DBRS Morningstar (‘DBRS”) lines up behind Fitch and Moody to provide a note of cautious optimism for the Cyprus economy.

On 15 May 2020, DBRS became the latest international credit rating agency to announce its assessment of Cyprus’ credit worthiness.  Encouragingly, despite Cyprus now being two months into the Covid-19 pandemic  ‘lockdown’ measures, and their obvious negative economic consequences, the agency has chosen to maintain Cyprus’ overall long term issuer rating at BBB(low), and its short term issuer rating  at R2, echoing the earlier announcements of Moody (15 April 2020) and Fitch (3 April 2020).  Unsurprisingly, all three agencies have altered their ‘outlook’ assessments for the country from ‘positive’ to ‘stable’. 

The change in ‘outlook’ for Cyprus is entirely due to the anticipated economic shock impact of Covid 19, and the mitigating measures which have been taken by the government.  The fiscal support package introduced by the government is viewed as necessary to deal with the immediate economic consequences of the pandemic, but it has some adverse consequences.  The package will undoubtedly result in a previously healthy fiscal surplus turning into a deficit, and, a reversal of the previous downwards trajectory in the level of public debt.   

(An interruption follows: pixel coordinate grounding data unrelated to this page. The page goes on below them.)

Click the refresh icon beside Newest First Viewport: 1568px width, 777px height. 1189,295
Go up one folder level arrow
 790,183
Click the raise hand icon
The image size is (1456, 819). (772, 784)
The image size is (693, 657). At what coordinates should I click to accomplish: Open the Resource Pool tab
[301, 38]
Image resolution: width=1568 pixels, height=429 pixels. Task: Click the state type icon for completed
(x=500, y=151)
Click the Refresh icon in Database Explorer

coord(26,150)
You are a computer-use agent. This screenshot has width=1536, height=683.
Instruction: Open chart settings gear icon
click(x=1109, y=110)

In its favour and supporting the BBB(low) rating, however, DBRS concurs with Fitch and Moody that Cyprus has a prudent public debt management framework, a good track record on fiscal deficit reduction, sustainable macroeconomic policies and a favourable business environment which is open to investment.  Cyprus is regarded as having had the fiscal headroom to respond to the crisis and, whilst the 2.7% of GDP surplus present in 2019 is likely to be replaced by a 4.7% deficit in 2020, it is expected that the deficit will swiftly drop to just 0.4% of GDP by the end of 2021 . The economic shock introduced by Covid 19 has rendered the near- term growth outlook uncertain due to the impact on tourism in 2020.  The timing and effects of the easing of ‘lockdown’ measures in Cyprus and its key markets of the UK, Russia, the EU, and Israel are significant ‘unknowns’ at present.  However, the government forecast of a 6% GDP growth ‘bounce back’ in 2021 following a 7% contraction in the current year is not viewed as unreasonable.  DBRS also acknowledges that off- shore gas reserves offer the potential to supplement long term economic growth.

A past area of concern for all ratings agencies has been Cyprus’ high level of public debt.  Encouragingly, DBRS notes that, whilst the government debt ratio is set to increase from 95.5% to 116.8% in the short term, it is expected to reduce sharply to 103.2% in 2021 and then resume its previously downward trajectory.  DBRS regards prudent debt management on the part of the Cyprus government as having produced a favourable debt profile that reduces refinancing risks. This is an observation supported by the easy success of recent government debt issues. Cyprus is viewed as benefitting from a stable political environment and strong institutions and, whilst lower service exports and reduced tourism levels will negatively impact the current account balance in 2020, this imbalance is viewed by DBRS as being containable.

In common, with Fitch and Moody, DBRS does sound a cautious note in respect of the level of non- performing exposures (‘NPEs’) within the Cyprus economy.   The previously anticipated reduction of banks’ NPE levels in 2020, via the sale of NPE portfolios, is now uncertain.  In the longer term, however, a return to focusing on NPE reduction is essential.  As stated by all other ratings agencies, a return to a sustainable downward trend in NPEs would have a positive impact on Cyprus’ overall rating, whilst omitting to tackle the problem could have an adverse consequence.

Both the BBB rating and the R2 rating are an indication that Cyprus ‘issues’ are of good investment quality although the underlying economy is vulnerable to changing economic conditions.  The fact that Cyprus has been able to maintain these rating levels, and equivalent ones with Fitch and Moody, is a welcome vote of confidence in the country.